(Data to process begins)

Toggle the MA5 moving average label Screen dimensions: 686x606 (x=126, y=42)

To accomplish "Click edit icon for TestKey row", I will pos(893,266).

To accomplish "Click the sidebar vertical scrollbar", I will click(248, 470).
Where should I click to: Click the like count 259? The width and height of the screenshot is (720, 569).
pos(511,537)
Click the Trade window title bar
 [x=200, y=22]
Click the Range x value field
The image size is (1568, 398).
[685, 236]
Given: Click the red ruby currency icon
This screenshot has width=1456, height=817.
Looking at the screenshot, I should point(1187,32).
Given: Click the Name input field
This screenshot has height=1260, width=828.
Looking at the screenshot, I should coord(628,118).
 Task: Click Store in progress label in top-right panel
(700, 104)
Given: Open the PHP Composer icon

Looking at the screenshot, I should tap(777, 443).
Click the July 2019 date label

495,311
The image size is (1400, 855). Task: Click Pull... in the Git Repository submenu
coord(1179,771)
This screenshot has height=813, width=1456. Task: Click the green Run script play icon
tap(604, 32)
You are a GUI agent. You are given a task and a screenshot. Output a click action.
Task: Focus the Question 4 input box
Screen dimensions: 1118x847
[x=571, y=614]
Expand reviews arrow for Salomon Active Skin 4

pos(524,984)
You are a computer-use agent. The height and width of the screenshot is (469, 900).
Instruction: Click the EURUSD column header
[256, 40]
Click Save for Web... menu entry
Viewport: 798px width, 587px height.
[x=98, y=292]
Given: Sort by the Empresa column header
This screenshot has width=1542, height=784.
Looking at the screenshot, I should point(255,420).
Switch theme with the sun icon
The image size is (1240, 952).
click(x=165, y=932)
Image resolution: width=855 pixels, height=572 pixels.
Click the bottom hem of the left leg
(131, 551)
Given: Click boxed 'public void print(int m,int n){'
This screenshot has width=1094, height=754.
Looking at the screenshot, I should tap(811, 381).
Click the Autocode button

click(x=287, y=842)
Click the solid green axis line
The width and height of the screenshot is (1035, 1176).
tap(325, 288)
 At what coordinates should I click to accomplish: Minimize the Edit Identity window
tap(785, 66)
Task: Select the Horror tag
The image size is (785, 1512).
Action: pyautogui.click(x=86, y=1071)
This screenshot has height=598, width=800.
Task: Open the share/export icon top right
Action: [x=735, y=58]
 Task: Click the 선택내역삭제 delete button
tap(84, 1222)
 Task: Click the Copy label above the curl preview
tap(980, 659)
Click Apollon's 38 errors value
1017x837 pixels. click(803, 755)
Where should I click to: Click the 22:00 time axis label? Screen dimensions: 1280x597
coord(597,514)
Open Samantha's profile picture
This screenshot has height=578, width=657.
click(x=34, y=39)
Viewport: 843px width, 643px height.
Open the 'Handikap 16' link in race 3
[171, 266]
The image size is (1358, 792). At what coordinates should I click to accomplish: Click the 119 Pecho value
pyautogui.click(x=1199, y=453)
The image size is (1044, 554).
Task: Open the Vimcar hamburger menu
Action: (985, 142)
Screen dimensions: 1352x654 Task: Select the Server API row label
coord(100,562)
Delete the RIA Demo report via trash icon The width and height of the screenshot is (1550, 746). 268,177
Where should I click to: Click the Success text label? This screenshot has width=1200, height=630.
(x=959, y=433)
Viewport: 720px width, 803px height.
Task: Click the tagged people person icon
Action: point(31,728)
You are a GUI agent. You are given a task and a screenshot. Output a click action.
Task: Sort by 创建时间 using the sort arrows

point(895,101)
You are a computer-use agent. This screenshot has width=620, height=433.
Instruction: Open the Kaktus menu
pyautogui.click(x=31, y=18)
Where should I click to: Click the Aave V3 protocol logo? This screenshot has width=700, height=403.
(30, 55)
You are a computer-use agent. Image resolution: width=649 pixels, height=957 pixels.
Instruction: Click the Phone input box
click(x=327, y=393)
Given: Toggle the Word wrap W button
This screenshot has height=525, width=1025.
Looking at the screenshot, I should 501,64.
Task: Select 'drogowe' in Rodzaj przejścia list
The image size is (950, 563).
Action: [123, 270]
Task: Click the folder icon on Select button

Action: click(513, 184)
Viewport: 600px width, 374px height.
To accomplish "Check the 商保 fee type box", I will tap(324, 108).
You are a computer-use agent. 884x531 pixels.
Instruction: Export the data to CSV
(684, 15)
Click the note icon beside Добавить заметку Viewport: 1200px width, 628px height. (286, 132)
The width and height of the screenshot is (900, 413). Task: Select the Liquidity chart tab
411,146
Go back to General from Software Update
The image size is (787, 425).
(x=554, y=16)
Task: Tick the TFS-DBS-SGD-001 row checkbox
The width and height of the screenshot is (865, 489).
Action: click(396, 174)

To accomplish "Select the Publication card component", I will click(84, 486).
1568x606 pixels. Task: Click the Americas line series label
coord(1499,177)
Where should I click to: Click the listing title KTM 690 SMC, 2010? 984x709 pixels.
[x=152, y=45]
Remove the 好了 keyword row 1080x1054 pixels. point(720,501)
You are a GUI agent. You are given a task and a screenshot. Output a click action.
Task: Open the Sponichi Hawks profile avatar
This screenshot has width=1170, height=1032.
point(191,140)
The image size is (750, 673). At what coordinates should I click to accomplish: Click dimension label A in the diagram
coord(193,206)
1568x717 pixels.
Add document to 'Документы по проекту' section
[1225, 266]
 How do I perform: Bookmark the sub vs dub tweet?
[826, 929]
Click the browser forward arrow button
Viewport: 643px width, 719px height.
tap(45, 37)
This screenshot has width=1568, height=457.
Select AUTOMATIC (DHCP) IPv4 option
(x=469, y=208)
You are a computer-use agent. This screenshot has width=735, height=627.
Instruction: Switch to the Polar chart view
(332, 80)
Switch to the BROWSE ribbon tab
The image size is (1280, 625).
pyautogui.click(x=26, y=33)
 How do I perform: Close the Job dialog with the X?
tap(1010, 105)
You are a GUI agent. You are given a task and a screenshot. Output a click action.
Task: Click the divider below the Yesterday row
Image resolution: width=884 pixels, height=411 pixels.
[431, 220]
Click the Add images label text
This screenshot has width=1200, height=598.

(Data to process ends)

- **The problem**: From the entries above, print the lines beginning at the one with "This screenshot has height=813, width=1456." and stopping after the one with "Click the solid green axis line", exactly as written and with nothing else.

- **Solution to this task**:
This screenshot has height=813, width=1456. Task: Click the green Run script play icon
tap(604, 32)
You are a GUI agent. You are given a task and a screenshot. Output a click action.
Task: Focus the Question 4 input box
Screen dimensions: 1118x847
[x=571, y=614]
Expand reviews arrow for Salomon Active Skin 4

pos(524,984)
You are a computer-use agent. The height and width of the screenshot is (469, 900).
Instruction: Click the EURUSD column header
[256, 40]
Click Save for Web... menu entry
Viewport: 798px width, 587px height.
[x=98, y=292]
Given: Sort by the Empresa column header
This screenshot has width=1542, height=784.
Looking at the screenshot, I should point(255,420).
Switch theme with the sun icon
The image size is (1240, 952).
click(x=165, y=932)
Image resolution: width=855 pixels, height=572 pixels.
Click the bottom hem of the left leg
(131, 551)
Given: Click boxed 'public void print(int m,int n){'
This screenshot has width=1094, height=754.
Looking at the screenshot, I should tap(811, 381).
Click the Autocode button

click(x=287, y=842)
Click the solid green axis line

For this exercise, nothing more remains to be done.